Twycross is a small village and civil parish in the Hinckley and Bosworth district, in Leicestershire, England, on the A444 road. Situated in the far west of the county and close to the North Warwickshire border, the population of the civil parish at the 2011 census was 850. The civil parish includes the villages of Norton Juxta Twycross and Orton on the Hill and the hamlets of Little Orton and Little Twycross, as well as Twycross Zoo, and the selective, private Twycross House School.

The Twycross Cricket Club is a village club with a 1st and 2nd XI who play in the Leicestershire Senior League.
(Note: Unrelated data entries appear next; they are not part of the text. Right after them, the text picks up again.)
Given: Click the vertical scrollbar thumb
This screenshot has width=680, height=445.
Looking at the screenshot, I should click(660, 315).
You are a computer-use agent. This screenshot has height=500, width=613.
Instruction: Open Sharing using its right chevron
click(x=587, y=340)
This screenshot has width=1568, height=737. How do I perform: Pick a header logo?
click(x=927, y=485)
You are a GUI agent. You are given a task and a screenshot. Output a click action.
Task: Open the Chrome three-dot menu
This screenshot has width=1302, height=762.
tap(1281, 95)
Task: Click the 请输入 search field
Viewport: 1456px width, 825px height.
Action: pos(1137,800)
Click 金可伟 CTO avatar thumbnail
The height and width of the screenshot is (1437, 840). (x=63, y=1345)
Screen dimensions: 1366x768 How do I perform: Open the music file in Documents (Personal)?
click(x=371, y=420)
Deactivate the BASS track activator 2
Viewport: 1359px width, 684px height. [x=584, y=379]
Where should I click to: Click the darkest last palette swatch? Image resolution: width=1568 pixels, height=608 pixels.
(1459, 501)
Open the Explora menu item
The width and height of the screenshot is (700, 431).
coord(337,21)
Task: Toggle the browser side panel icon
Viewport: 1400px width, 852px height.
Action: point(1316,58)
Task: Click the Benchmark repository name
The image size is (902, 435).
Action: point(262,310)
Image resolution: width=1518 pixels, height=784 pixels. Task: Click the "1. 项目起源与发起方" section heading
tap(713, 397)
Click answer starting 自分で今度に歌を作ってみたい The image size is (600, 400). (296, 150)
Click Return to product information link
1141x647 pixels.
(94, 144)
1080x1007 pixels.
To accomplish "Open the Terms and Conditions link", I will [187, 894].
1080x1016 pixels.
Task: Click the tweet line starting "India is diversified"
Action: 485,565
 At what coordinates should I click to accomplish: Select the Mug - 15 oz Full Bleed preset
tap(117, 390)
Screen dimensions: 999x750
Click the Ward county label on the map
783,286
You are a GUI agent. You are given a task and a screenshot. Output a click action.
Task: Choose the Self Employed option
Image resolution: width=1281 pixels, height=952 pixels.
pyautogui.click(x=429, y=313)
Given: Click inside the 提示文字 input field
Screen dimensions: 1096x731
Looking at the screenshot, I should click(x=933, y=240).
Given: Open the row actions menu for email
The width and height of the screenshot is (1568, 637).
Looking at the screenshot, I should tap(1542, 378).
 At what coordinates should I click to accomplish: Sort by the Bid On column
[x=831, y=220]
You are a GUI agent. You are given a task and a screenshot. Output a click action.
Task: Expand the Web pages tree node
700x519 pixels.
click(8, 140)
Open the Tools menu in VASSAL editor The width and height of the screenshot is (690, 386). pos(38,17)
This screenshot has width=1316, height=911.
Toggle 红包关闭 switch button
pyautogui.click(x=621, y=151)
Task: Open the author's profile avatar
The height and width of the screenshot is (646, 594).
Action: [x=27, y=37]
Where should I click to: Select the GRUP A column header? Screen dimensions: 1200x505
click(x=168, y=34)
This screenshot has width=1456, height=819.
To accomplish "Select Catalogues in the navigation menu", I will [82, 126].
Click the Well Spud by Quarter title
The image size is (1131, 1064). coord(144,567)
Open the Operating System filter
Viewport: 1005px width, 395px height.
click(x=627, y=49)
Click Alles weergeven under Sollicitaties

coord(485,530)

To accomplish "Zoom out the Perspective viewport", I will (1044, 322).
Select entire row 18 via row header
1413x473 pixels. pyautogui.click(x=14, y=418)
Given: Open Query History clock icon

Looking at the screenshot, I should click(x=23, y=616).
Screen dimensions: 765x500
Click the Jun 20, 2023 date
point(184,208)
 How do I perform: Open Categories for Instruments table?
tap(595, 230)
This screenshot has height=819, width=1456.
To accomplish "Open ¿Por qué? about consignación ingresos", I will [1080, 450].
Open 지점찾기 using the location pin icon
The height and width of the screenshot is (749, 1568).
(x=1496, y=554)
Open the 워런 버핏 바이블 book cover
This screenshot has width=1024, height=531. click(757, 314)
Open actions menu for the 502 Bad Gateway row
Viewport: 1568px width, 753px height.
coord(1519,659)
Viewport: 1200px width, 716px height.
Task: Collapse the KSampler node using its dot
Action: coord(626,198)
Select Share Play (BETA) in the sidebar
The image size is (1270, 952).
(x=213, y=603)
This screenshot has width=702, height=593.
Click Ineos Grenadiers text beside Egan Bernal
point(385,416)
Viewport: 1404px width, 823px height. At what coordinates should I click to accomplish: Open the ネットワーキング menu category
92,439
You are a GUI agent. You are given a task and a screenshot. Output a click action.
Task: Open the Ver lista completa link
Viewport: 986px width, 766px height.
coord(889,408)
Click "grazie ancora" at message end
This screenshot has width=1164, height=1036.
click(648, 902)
It also has a Sunday XI which plays many friendly games throughout the season.

The 1st team XI play regularly in the Premier division, whilst the 2nd team XI play in division 3, which hosts a 1st team and 2nd teams while also holding a Sunday friendly team. It has a youth set-up with under-15, under-13, and under-11 teams.

The church of St. James contains the oldest stained glass in England, originally from Sainte-Chapelle, Saint-Denis, and Le Mans Cathedral. The earliest glass is c. 1145 from Saint-Denis, the panels having been presented to William IV who gave them to Earl Howe, who got the glazier Thomas Willement to arrange and install them in the church during its restoration in the 1840s.

Twycross is the home of Rare, a video game developer owned by Xbox Game Studios.

== History ==
"A Dictionary of British Place Names", by A. D. Mills, says it was recorded as Tvicros in the Domesday Book, from Old English twī cros, a place with 'two crosses'. The owners of the estate, listed in the Domesday book, 1086AD, were: Tenant-in-chief in 1086: Henry of Ferrers.
Lord in 1086: Nigel (of Stafford). The A444 connects it to Burton-on-Trent and Coventry and the B4116/B4114 to Birmingham. These two routes cross each other, but share a common route through part of the village, in effect a staggered crossroads.

On 1 April 1935 the parishes of Gopsall, Norton juxta Twycross and Orton on the Hill were merged with Twycross.